PROBLEM →
Your result should be the lines holding the word "swatch", copied from the entries below.
* * *
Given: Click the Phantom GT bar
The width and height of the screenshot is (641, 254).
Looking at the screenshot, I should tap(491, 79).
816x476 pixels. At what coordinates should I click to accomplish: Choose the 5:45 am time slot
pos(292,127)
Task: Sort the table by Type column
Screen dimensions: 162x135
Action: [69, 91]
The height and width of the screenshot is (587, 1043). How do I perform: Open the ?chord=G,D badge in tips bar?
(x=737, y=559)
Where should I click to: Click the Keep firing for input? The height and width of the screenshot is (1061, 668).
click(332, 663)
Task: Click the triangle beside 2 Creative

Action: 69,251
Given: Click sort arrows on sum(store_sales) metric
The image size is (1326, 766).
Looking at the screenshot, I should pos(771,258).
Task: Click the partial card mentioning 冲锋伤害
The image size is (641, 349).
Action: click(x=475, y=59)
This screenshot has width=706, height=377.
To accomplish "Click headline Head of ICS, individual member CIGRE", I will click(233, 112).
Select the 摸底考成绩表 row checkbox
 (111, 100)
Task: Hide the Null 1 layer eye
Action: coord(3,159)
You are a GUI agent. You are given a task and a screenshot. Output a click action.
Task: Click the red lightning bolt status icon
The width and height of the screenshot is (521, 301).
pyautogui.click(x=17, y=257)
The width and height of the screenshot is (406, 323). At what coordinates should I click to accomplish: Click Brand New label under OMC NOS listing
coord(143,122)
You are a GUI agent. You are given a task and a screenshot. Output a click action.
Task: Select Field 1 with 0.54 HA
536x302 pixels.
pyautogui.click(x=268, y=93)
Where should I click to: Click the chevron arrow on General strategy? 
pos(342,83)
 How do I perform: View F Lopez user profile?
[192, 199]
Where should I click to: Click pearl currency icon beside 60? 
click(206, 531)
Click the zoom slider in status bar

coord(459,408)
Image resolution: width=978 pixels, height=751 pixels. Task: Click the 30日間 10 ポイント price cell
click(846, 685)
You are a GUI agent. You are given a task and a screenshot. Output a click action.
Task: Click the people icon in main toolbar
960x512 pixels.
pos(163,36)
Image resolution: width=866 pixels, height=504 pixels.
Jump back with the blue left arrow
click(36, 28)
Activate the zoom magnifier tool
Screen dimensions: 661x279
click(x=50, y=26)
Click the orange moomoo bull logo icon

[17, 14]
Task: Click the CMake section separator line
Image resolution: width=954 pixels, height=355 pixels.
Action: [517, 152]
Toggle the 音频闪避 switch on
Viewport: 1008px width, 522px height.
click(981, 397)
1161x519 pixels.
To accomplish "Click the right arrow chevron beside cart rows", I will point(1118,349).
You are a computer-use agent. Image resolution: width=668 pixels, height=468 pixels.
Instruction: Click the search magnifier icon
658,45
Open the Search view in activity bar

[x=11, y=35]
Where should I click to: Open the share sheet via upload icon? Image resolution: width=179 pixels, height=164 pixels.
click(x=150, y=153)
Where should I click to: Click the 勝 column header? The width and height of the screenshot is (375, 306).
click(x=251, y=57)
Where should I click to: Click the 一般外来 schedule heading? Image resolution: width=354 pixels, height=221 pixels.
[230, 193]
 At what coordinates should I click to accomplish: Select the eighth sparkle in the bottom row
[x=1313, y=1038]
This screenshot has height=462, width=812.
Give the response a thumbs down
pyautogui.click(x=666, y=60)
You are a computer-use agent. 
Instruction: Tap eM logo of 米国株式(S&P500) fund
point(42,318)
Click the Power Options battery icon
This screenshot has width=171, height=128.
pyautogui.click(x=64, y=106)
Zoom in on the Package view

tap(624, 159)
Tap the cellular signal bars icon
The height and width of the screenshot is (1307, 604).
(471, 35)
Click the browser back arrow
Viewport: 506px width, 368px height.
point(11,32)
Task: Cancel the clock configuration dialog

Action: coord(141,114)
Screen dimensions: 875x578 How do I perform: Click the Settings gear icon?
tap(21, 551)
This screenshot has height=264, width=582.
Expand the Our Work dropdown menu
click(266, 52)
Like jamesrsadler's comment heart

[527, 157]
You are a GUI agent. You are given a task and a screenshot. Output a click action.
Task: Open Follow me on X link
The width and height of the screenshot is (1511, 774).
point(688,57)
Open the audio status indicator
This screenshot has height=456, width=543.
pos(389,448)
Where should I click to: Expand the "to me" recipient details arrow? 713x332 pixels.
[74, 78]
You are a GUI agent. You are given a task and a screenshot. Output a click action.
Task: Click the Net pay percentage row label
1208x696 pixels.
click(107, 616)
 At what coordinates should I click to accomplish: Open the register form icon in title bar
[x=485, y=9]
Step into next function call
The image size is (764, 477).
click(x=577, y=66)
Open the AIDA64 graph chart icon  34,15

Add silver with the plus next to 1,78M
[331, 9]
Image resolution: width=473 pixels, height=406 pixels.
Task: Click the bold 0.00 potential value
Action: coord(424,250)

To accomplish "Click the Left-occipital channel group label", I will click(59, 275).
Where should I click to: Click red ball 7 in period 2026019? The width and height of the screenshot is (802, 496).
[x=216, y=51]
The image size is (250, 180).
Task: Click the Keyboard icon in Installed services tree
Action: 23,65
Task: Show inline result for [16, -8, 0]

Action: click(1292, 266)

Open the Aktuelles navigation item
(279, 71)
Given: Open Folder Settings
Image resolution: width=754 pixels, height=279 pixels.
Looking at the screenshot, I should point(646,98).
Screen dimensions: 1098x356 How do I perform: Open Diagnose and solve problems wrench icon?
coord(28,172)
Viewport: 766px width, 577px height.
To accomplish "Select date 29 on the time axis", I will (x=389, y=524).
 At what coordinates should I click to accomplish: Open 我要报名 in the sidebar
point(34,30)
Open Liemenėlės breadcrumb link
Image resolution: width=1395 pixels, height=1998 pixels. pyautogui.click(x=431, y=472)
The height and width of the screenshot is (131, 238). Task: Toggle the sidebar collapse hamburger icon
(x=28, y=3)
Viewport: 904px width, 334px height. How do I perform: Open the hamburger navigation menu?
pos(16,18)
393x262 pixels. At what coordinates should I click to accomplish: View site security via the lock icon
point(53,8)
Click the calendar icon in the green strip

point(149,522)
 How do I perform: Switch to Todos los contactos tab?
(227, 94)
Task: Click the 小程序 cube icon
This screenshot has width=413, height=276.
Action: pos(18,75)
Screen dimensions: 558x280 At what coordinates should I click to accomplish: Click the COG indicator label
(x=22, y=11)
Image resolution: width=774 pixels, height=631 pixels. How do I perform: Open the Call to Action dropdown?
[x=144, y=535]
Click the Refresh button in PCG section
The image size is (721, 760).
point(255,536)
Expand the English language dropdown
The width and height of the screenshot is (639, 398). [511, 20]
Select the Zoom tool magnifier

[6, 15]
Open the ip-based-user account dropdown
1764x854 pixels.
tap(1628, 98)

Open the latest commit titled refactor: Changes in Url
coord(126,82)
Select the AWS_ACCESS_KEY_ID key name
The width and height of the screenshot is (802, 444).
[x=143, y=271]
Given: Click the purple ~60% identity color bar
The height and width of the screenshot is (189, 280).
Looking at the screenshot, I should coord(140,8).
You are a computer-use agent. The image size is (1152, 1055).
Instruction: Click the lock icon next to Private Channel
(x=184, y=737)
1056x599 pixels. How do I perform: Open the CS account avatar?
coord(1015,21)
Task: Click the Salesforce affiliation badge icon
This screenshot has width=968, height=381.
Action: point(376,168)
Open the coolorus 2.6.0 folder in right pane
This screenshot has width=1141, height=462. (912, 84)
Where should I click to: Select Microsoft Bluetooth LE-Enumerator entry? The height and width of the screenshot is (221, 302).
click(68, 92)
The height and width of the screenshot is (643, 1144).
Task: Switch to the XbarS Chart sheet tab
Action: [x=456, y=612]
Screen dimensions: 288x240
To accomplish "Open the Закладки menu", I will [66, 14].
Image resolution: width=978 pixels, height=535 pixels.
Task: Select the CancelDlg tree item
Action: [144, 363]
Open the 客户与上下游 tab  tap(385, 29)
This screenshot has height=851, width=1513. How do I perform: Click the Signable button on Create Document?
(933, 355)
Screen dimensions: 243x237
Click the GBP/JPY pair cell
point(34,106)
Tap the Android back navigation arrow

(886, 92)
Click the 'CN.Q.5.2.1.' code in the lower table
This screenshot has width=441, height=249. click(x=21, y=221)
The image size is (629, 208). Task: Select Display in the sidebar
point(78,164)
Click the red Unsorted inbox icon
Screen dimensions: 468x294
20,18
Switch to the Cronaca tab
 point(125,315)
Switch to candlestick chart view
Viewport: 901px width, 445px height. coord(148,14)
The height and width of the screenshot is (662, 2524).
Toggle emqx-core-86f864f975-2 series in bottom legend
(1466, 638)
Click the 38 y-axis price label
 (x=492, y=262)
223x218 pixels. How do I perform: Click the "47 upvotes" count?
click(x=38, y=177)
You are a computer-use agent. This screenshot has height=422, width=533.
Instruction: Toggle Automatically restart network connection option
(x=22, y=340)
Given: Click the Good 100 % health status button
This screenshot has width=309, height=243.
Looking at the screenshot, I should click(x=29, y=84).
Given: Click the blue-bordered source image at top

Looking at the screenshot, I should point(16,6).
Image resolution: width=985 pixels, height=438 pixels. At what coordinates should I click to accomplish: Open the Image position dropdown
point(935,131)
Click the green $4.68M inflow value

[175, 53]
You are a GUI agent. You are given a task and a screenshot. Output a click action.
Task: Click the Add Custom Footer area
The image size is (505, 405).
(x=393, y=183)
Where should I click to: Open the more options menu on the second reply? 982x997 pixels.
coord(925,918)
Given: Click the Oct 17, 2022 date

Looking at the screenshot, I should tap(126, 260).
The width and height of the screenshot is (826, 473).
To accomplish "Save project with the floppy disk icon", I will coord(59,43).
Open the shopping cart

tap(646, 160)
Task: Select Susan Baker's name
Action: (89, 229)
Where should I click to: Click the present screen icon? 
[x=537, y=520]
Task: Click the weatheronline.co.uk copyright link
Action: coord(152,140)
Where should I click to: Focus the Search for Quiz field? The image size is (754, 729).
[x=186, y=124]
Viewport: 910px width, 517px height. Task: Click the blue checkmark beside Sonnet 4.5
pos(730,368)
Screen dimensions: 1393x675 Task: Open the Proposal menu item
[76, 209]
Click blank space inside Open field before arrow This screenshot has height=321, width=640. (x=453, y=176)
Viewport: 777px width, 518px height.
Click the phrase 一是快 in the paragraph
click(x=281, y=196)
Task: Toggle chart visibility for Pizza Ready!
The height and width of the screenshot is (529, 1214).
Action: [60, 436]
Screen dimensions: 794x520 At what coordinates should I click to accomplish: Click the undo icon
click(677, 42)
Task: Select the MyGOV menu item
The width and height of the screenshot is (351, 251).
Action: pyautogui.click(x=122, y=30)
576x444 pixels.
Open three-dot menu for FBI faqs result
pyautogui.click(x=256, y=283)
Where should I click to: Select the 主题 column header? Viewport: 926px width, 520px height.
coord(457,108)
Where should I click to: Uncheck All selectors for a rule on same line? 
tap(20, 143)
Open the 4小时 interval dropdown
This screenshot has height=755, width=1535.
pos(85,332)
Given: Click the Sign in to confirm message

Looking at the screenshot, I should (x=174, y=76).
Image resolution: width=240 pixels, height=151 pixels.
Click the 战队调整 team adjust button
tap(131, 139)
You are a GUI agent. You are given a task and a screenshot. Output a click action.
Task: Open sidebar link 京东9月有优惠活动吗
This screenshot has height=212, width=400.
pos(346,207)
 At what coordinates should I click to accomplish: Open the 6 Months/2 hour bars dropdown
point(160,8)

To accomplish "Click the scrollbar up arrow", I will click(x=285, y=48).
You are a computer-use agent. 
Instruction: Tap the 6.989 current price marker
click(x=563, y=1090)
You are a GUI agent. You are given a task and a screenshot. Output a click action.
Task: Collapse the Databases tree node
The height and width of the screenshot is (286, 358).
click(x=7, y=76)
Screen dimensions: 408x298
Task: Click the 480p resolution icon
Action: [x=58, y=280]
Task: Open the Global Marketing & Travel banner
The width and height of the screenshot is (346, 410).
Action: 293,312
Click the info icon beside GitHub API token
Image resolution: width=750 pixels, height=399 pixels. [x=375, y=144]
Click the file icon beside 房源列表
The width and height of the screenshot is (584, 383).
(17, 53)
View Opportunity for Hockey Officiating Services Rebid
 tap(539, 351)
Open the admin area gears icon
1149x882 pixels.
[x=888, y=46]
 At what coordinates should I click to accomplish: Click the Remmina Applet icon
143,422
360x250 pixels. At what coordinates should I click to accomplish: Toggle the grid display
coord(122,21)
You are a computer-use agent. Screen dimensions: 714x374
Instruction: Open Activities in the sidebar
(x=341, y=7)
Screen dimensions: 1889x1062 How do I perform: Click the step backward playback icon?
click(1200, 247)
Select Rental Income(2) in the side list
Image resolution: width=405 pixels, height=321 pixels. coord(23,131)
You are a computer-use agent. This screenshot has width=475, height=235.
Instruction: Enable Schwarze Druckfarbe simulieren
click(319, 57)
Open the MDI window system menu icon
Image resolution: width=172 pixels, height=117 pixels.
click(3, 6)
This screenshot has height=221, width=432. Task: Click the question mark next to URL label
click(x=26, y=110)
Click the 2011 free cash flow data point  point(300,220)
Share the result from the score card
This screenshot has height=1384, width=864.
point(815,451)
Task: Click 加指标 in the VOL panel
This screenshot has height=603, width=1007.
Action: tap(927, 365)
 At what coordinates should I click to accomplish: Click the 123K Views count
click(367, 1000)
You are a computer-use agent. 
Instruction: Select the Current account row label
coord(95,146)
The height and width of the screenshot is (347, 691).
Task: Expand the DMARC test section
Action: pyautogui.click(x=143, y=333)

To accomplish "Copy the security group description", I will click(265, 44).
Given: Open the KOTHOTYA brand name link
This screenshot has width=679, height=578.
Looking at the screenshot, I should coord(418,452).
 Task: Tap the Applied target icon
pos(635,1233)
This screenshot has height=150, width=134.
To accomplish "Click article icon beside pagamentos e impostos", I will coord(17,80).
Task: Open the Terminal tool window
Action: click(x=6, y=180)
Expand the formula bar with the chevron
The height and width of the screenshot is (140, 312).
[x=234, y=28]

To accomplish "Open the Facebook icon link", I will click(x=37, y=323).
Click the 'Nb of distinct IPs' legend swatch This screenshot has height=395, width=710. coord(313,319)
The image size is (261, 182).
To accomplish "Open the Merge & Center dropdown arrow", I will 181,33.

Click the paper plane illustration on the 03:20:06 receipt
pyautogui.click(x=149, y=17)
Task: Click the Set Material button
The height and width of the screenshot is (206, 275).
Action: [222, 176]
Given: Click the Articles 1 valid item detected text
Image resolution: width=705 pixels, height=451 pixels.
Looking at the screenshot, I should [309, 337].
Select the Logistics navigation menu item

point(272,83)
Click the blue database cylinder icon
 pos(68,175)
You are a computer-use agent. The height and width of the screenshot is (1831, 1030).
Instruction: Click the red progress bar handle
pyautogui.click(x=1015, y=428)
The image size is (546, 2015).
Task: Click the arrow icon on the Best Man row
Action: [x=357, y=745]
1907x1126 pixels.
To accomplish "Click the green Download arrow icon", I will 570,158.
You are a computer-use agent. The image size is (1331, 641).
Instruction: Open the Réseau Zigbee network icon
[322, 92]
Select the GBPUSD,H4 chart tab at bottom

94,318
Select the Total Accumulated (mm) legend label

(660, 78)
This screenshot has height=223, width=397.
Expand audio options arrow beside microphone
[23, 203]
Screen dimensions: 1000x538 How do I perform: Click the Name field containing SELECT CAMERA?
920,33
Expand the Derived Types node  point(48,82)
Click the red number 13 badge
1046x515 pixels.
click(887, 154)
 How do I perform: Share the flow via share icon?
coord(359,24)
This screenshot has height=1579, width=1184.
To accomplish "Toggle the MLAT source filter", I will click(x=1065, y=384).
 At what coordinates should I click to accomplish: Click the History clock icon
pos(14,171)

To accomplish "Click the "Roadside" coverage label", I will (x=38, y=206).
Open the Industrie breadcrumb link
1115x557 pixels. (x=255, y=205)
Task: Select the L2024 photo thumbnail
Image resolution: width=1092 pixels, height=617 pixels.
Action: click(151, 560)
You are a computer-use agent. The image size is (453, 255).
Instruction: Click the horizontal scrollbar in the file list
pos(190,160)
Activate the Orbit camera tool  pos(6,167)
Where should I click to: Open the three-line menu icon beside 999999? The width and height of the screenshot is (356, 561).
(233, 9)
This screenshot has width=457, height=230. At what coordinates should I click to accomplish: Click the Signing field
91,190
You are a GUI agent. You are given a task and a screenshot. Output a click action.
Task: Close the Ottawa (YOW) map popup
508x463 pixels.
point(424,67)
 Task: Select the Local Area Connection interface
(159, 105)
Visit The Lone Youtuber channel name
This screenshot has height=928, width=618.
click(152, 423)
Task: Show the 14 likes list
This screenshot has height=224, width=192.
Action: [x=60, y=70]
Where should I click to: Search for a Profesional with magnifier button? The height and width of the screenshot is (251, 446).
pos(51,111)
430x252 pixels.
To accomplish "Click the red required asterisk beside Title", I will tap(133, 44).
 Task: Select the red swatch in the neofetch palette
* * *
REPLY TO THE TASK →
Click the 'Nb of distinct IPs' legend swatch This screenshot has height=395, width=710. coord(313,319)
 Task: Select the red swatch in the neofetch palette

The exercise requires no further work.